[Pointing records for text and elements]
┏━━

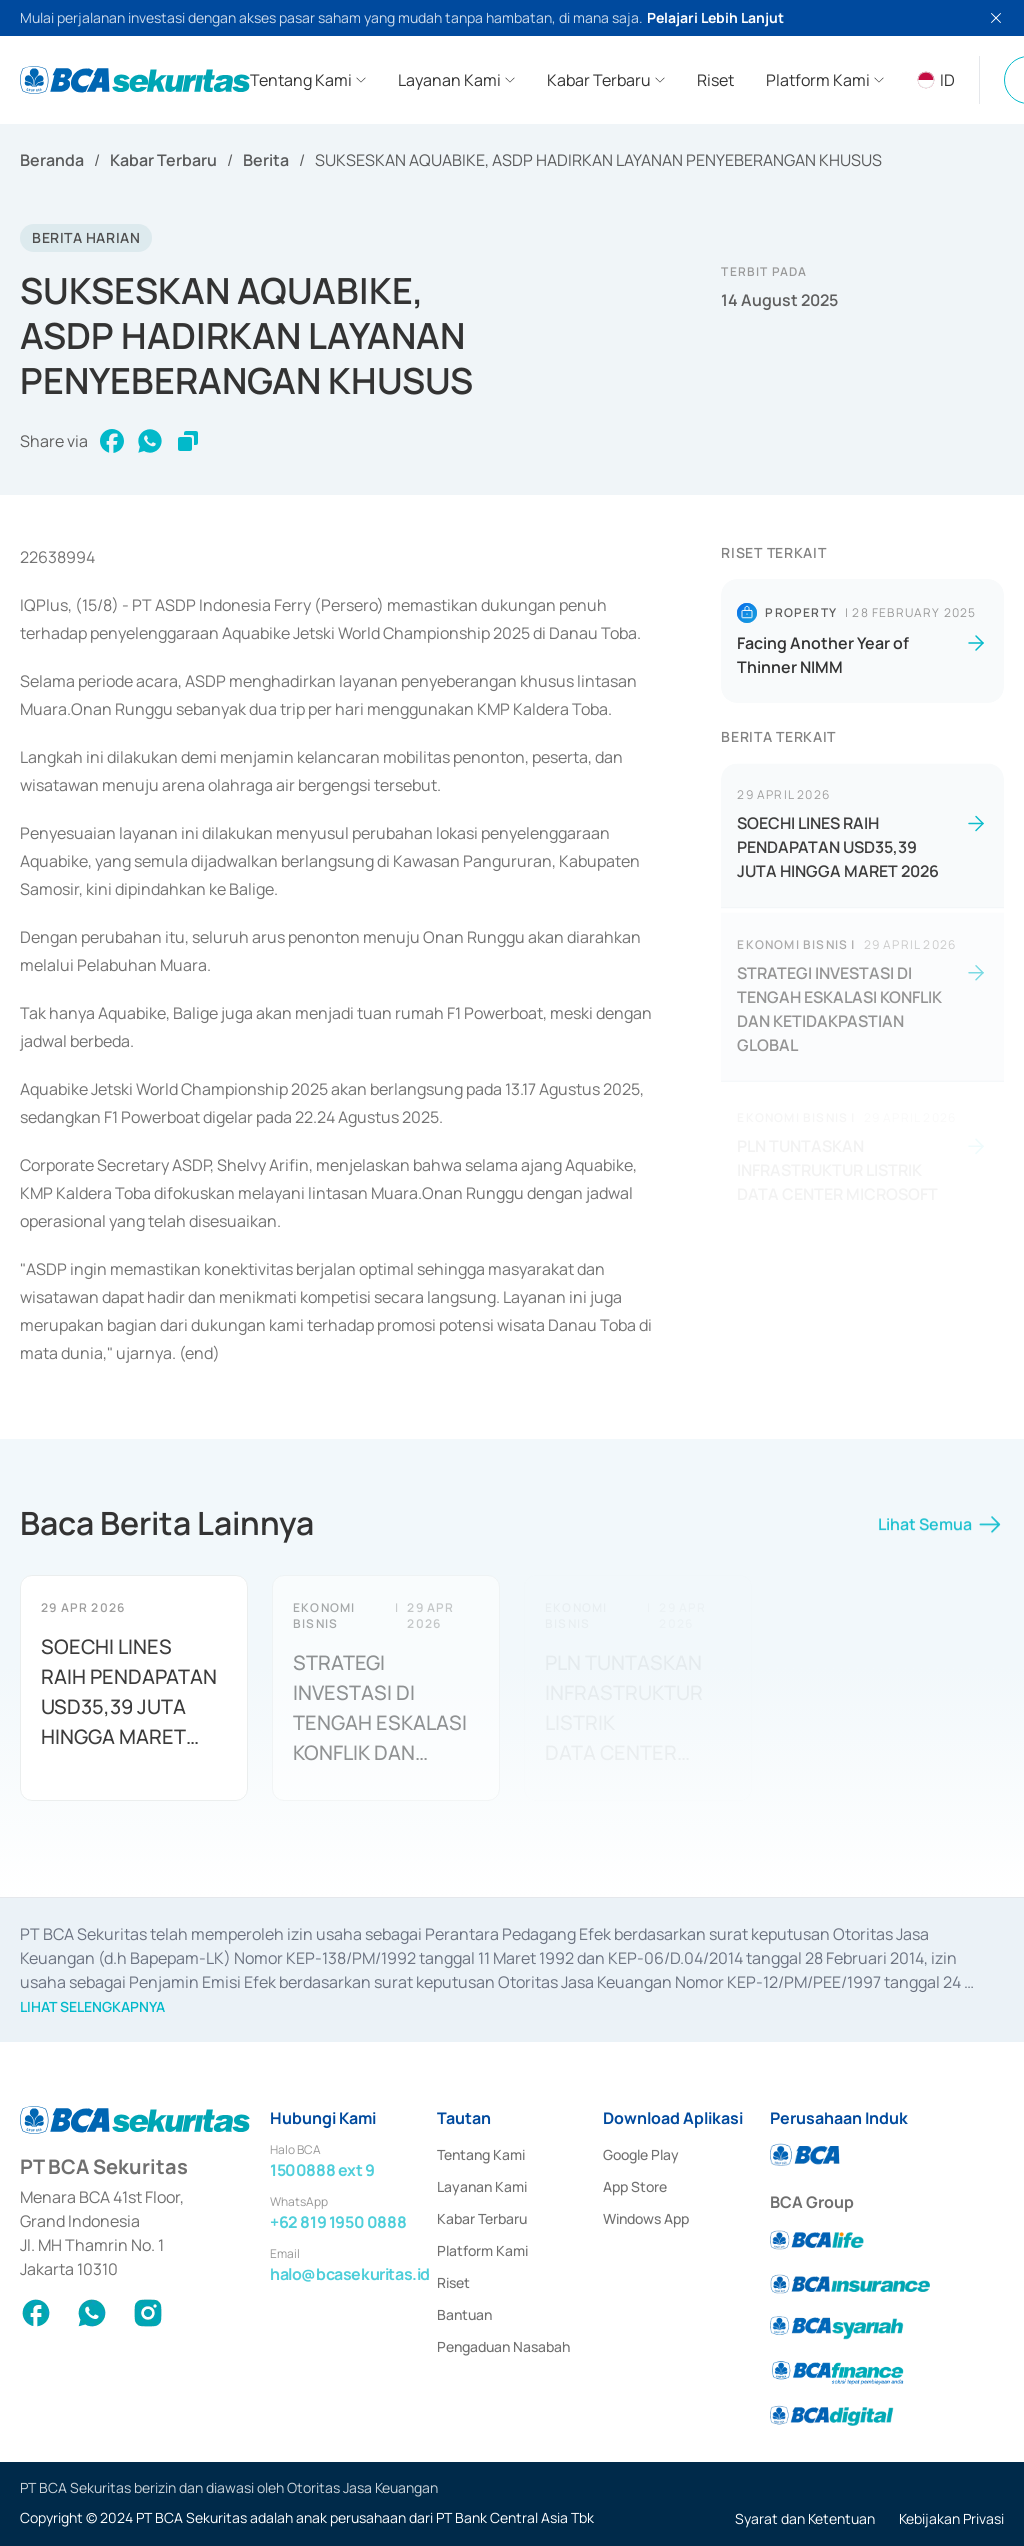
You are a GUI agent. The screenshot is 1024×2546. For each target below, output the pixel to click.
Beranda (52, 160)
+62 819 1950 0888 (338, 2222)
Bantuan (464, 2314)
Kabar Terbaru (163, 160)
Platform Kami (482, 2250)
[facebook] (112, 441)
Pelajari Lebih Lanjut (715, 17)
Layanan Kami (482, 2186)
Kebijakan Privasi (951, 2518)
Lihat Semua (941, 1532)
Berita (266, 160)
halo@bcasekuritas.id (350, 2274)
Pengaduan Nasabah (503, 2346)
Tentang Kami (481, 2154)
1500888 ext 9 (322, 2170)
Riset (453, 2282)
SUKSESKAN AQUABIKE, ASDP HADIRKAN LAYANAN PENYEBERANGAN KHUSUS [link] (598, 160)
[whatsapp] (150, 441)
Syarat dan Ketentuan (805, 2518)
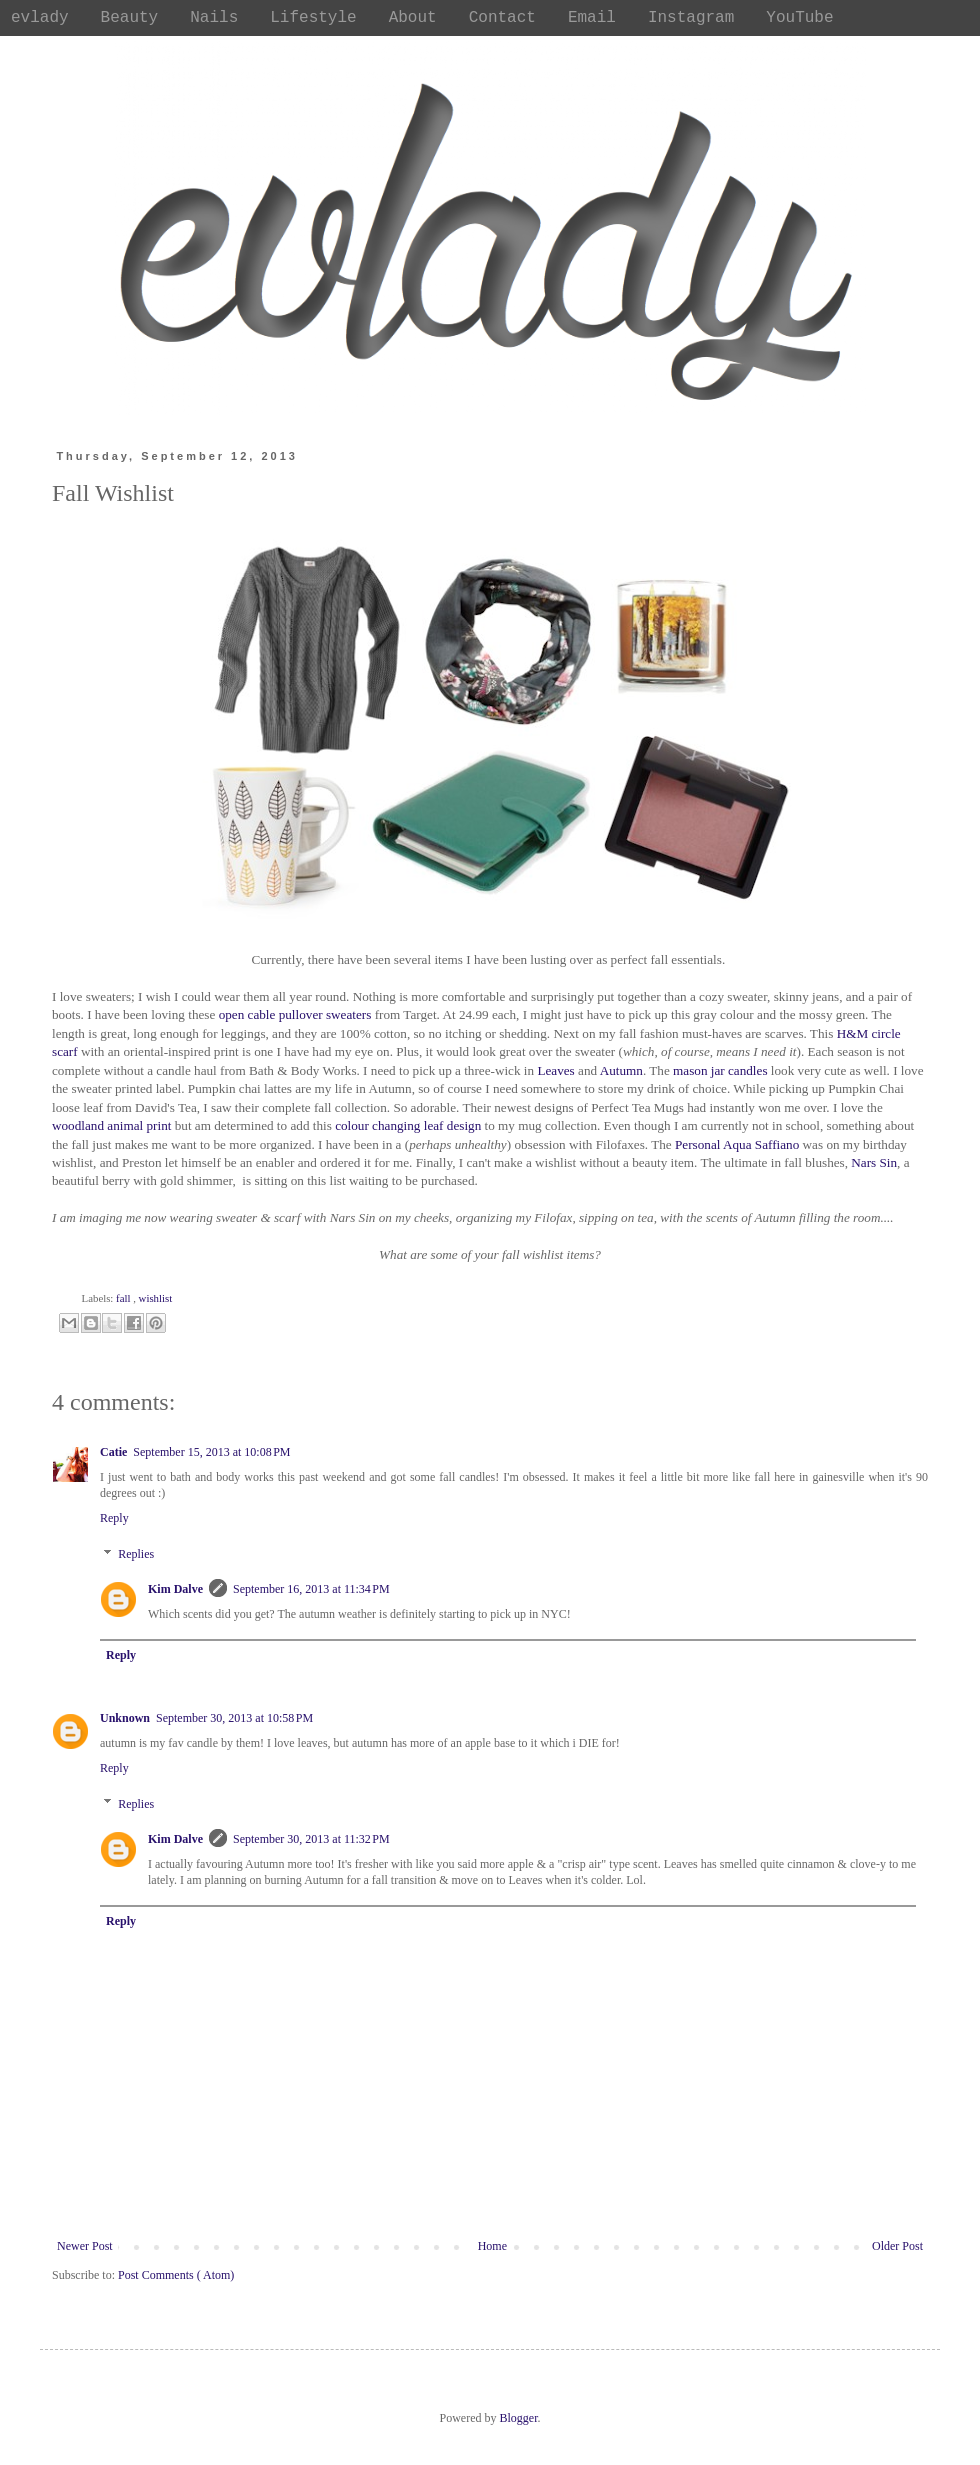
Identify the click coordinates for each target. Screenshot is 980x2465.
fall (124, 1298)
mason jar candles (720, 1070)
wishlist (156, 1298)
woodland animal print (111, 1125)
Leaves (557, 1070)
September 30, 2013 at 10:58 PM (234, 1718)
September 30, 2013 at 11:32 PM (311, 1839)
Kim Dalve (175, 1589)
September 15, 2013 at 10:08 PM (211, 1452)
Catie (113, 1452)
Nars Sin (874, 1162)
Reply (114, 1518)
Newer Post (85, 2246)
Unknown (125, 1718)
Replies (136, 1554)
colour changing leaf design (408, 1125)
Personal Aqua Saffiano (737, 1144)
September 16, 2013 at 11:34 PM (311, 1589)
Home (492, 2246)
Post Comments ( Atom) (176, 2275)
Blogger (519, 2418)
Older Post (897, 2246)
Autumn (621, 1070)
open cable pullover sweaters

┗━━

Reproduce everything from the line containing "September 16, 2013 at 11:34 PM (311, 1589)" down to the end of the material, keeping each line's text as is but multiplying every coordinate by 1.75 and rounding to whole numbers, with halves rounded up.

September 16, 2013 at 11:34 PM (544, 2781)
Home (861, 3931)
Post Comments ( Atom) (308, 3981)
Blogger (908, 4232)
Older Post (1570, 3931)
Autumn (1087, 1873)
open cable pullover sweaters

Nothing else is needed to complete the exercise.